In October, hundreds of vocational and academic instructors throughout California’s penal institutions were issued pink slips, informing them that their services would no longer be needed within the CDCR.
These reductions will impact academic, vocational, and substance abuse programs for inmates and parolees. Financial cuts toward rehabilitative efforts are estimated to be so deep that academic and vocational programs within institutions may never recover, leaving inmates to return to their communities with no job skills and state employees looking for new jobs.
The cuts come despite the assertion by California State Auditor, Elaine M. Howle, that the CDCR has a responsibility for implementing rehabilitative strategies for inmates to successfully reintegrate into communities.
Institutions that currently use vocational printing, plumbing, welding, sheet metal, electrical, and machine shops will have to outsource many of these services, causing California to spend more money on outside contractors.

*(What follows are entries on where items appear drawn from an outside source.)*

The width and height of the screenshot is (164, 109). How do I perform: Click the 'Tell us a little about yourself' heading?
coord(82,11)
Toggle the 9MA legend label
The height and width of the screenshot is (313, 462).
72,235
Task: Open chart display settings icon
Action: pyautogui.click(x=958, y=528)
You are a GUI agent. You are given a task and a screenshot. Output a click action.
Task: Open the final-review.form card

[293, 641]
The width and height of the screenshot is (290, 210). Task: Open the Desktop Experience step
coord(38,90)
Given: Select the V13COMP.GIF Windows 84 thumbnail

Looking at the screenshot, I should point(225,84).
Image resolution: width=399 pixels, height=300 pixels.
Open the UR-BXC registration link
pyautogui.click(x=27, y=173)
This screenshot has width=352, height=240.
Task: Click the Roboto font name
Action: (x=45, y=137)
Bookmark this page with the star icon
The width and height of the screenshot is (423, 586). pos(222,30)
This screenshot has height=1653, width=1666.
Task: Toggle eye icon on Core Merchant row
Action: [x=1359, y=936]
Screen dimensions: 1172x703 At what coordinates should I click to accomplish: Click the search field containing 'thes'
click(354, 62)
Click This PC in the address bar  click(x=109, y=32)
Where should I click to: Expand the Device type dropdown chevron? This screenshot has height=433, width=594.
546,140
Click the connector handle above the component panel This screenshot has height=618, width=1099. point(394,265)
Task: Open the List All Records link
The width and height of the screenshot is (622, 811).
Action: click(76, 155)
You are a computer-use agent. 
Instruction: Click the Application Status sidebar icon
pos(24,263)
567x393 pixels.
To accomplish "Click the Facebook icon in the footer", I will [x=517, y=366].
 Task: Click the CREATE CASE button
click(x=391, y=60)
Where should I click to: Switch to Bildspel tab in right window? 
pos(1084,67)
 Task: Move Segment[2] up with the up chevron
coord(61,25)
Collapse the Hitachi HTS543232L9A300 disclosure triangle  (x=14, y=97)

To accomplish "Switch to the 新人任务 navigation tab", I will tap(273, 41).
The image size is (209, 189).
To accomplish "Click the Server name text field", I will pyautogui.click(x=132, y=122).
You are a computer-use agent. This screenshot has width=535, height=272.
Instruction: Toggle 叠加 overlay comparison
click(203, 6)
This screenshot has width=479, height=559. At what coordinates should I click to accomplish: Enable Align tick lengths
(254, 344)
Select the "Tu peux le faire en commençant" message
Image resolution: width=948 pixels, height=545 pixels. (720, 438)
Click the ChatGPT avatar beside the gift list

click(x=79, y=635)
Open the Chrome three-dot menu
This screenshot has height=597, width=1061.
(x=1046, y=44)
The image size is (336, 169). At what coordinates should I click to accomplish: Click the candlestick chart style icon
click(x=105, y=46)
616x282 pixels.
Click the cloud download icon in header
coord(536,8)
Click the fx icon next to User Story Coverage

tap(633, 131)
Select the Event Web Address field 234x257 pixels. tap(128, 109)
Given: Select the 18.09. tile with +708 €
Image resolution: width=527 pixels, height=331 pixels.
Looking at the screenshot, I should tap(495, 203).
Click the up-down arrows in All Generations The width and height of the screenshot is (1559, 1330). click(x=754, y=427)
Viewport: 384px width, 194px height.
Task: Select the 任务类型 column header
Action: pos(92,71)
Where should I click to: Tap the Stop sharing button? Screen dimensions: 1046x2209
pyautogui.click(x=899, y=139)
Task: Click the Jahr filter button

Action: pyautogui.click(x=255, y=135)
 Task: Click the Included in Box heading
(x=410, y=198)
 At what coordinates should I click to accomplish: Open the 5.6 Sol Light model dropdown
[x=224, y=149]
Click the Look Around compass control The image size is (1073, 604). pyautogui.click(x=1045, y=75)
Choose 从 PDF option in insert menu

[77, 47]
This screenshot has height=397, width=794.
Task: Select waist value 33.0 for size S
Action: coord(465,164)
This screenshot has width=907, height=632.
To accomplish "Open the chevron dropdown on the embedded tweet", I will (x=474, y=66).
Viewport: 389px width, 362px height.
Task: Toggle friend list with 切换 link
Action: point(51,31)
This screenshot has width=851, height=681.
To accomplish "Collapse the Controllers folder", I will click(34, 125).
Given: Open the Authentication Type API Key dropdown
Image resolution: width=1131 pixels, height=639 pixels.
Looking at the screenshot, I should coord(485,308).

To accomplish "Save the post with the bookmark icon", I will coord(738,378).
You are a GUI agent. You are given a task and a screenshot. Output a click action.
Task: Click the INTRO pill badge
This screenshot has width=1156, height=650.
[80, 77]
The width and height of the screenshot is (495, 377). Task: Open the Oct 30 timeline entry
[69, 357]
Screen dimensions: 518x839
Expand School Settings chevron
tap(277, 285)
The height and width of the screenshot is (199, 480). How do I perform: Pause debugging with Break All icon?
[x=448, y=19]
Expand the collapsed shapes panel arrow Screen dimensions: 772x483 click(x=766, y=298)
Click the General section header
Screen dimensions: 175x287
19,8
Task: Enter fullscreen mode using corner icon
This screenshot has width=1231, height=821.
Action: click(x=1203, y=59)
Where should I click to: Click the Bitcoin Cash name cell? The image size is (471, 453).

These moves are in stark contrast to CDCR’s June 2009 Rehabilitative News report that said, “AB900 moves California away from an outdated model of prisoner incarceration to institutions that create opportunities for change – to reduce the rate at which inmates released from prison commit more crimes. The Act is a major effort to reform California’s prison system by reducing prison overcrowding and increasing rehabilitative programming. The reforms use evidence-based rehabilitation – academic, vocational, substance abuse and other programs – to help offenders succeed when they rejoin their communities so they do not return to a life of crime.”
Addressing these events, CDCR Secretary Matthew Cate said, “The new budget reality has forced us to make tough choices as we weigh population reductions, staff layoffs and a significant cut to our budget. We must increase our efficiency and target our limited resources for programs most likely to reduce recidivism and keep our communities and our prisons safe.”
According to San Quentin’s Robert E. Burton Adult School October Newsletter, “In January 2010 the education program is to be cut back drastically to the pre-expansion numbers of 2004. Seventy-five percent of the faculty are to be dismissed.”
The Newsletter reports, “Every dollar spent on education saves $2 for taxpayers through reduced recidivism (Correctional Educational Journal). And, inmates who attend high school and college classes while in prison are substantially less likely to re-enter prison once released (Federal Bureau of Prisons).”
Vocational Janitorial instructor Anthony Stevenson, who has worked for CDCR for the past 15 years said, “I was hired to serve these men, to give them job and life skills so they could reintegrate back into society, unfortunately due to budget issues they are taking another resource away from these inmates.”